Là-bas, au cours des cinq dernières années, Luckin Coffee a utilisé des remises pour attirer les clients dans ses 10 000 magasins, principalement des magasins de retrait ou de livraison.

MISEZ SUR CHAI

En Inde, où Starbucks a ajouté des touches locales à son offre au fil des ans pour la rendre plus attrayante, elle intensifie désormais son jeu, tout comme l'ont fait les géants mondiaux McDonald's et Domino's.
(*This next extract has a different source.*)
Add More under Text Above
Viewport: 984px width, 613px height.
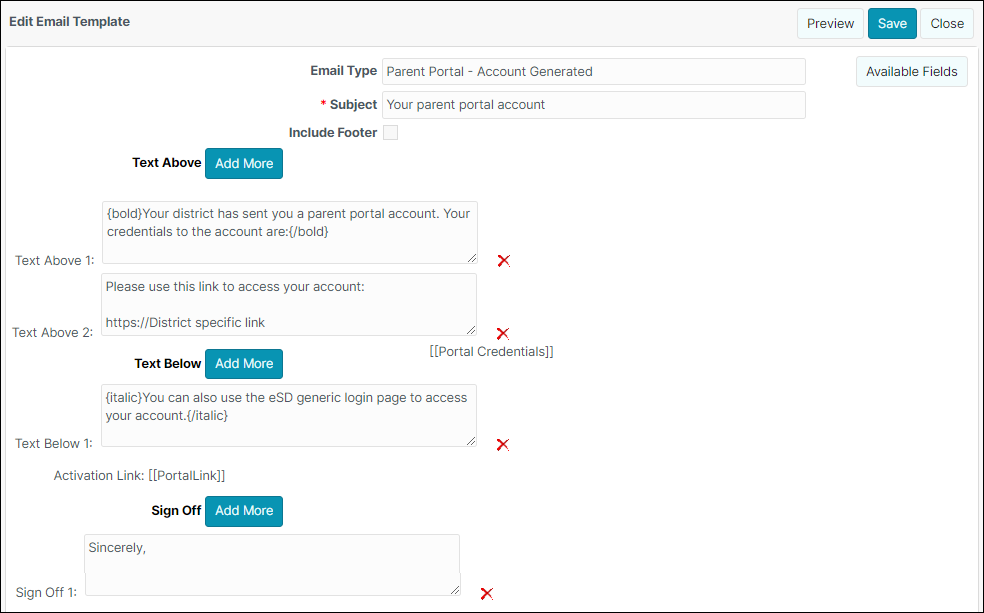(x=243, y=163)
La société estime que 11 % seulement des foyers indiens sont des femmes et des hommes.

Elle estime que seuls 11 % des foyers indiens boivent du café, contre 91 % qui boivent du thé. Le thé chaud au lait, ou "chai" comme on l'appelle en hindi, est vendu chaque jour à des centaines de tasses sur des étals en bord de route pour seulement 10 roupies (12 centimes d'euro).

Starbucks, qui n'a proposé pendant des années qu'un "latte" au lait chai fait avec du sirop de thé, a lancé des offres de thé "d'inspiration indienne" agrémentées d'épices et de cardamome, toutes deux favorites dans de nombreux foyers indiens, à partir de 185 roupies (2,24 dollars).
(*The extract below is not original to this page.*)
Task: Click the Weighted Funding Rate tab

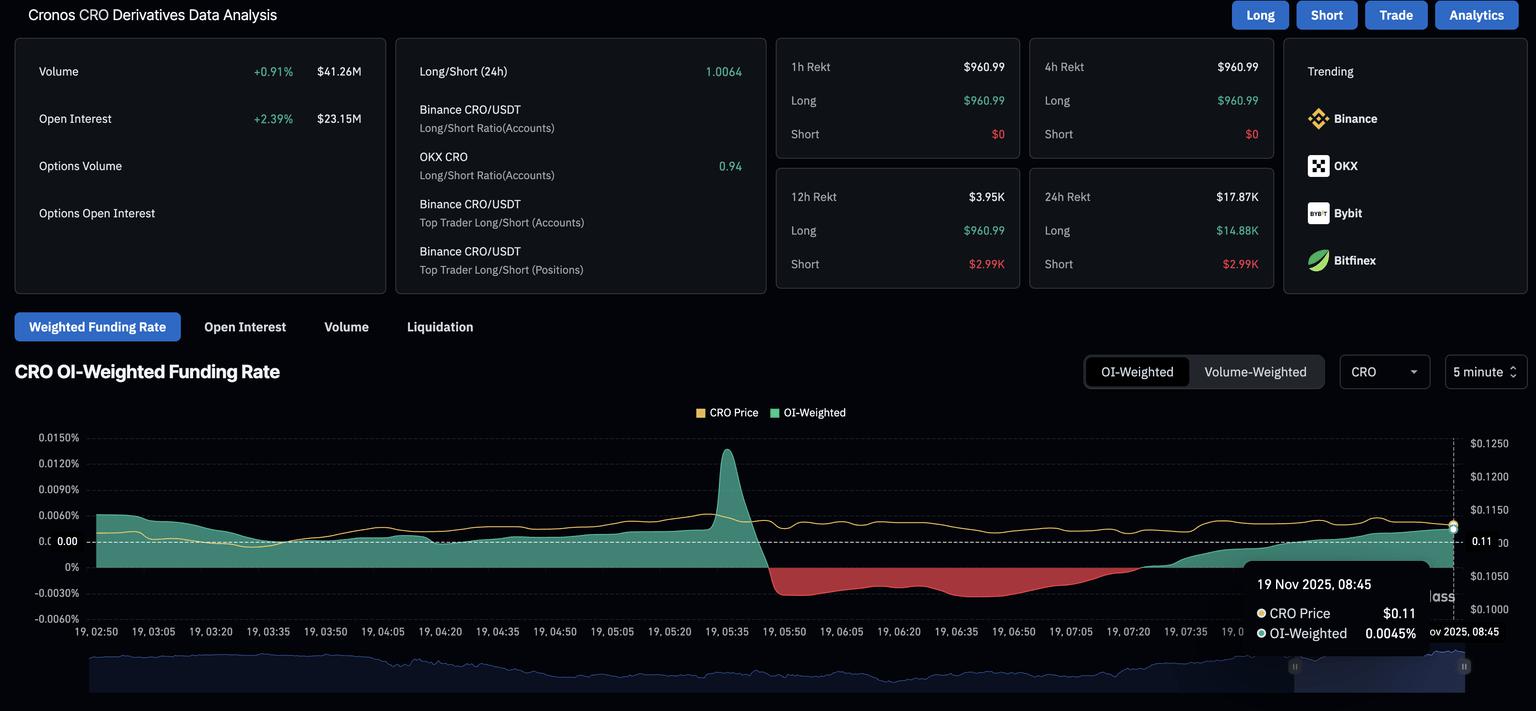Action: tap(97, 326)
Ces boissons ont été lancées pour attirer ceux qui ne boivent pas de café et évitent Starbucks, a déclaré M. Dash, ajoutant que l'entreprise continuerait à se concentrer sur le café et ne ferait pas du chai une offre principale.

Le lancement de boissons plus petites et moins chères en Inde indique que Starbucks a peut-être constaté "une baisse de la fréquentation liée à un refoulement" des prix plus élevés, a déclaré Chas Hermann, consultant en restauration basé aux États-Unis et ancien cadre de Starbucks.

CONCURRENCE, POUSSÉE DES PETITES VILLES

En mai, des personnes attirées par une offre "un pour un" ont fait la queue dans une rue devant le premier magasin Starbucks de la ville d'Aurangabad, dans l'ouest du pays, comme le montre une vidéo diffusée sur YouTube, dans des scènes qui rappellent la première ouverture de Starbucks en Inde.

Mais ses concurrents rattrapent leur retard et une guerre des prix s'est engagée.

Peu après le lancement par Starbucks, en mai, de milkshakes à 3,33 dollars, conçus pour attirer les enfants, Third Wave a lancé sa propre gamme, un cinquième moins chère, à 2,71 dollars.

À Bengaluru, les investisseurs et les fondateurs de startups organisent des réunions dans les points de vente Third Wave. L'entreprise possède plus de 40 magasins dans cette ville, soit plus que les 35 magasins Starbucks, selon les données de la société d'analyse immobilière CRE Matrix.

Le directeur général de Third Wave, Sushant Goel, a déclaré qu'il prévoyait d'ajouter 60 à 70 magasins chaque année, en se concentrant sur les grandes villes. Il considère que les boissons moins chères et de petite taille de Starbucks sont une réponse à la concurrence sur "un marché incroyablement sensible aux prix".

Matt Chitharanjan, directeur général de Blue Tokai, a déclaré que l'entreprise avait "réussi à convertir des clients de Starbucks", en partie grâce à des prix plus bas.

Si M. Dash a déclaré ne pas être découragé par la concurrence, Starbucks reconnaît la menace, bien qu'en privé.

Dans un contrat de location d'un centre commercial de Bengaluru examiné par Reuters, Starbucks a inséré une clause "d'exclusivité des cafés" interdisant au propriétaire du centre commercial d'attribuer un espace au même étage à des marques "premium" rivales, notamment Third Wave et Blue Tokai.

"Aller plus loin dans les petites villes, au-delà des métropoles, est le seul moyen de se développer", a déclaré Ankur Bisen, responsable de la vente au détail chez Technopak Advisors en Inde.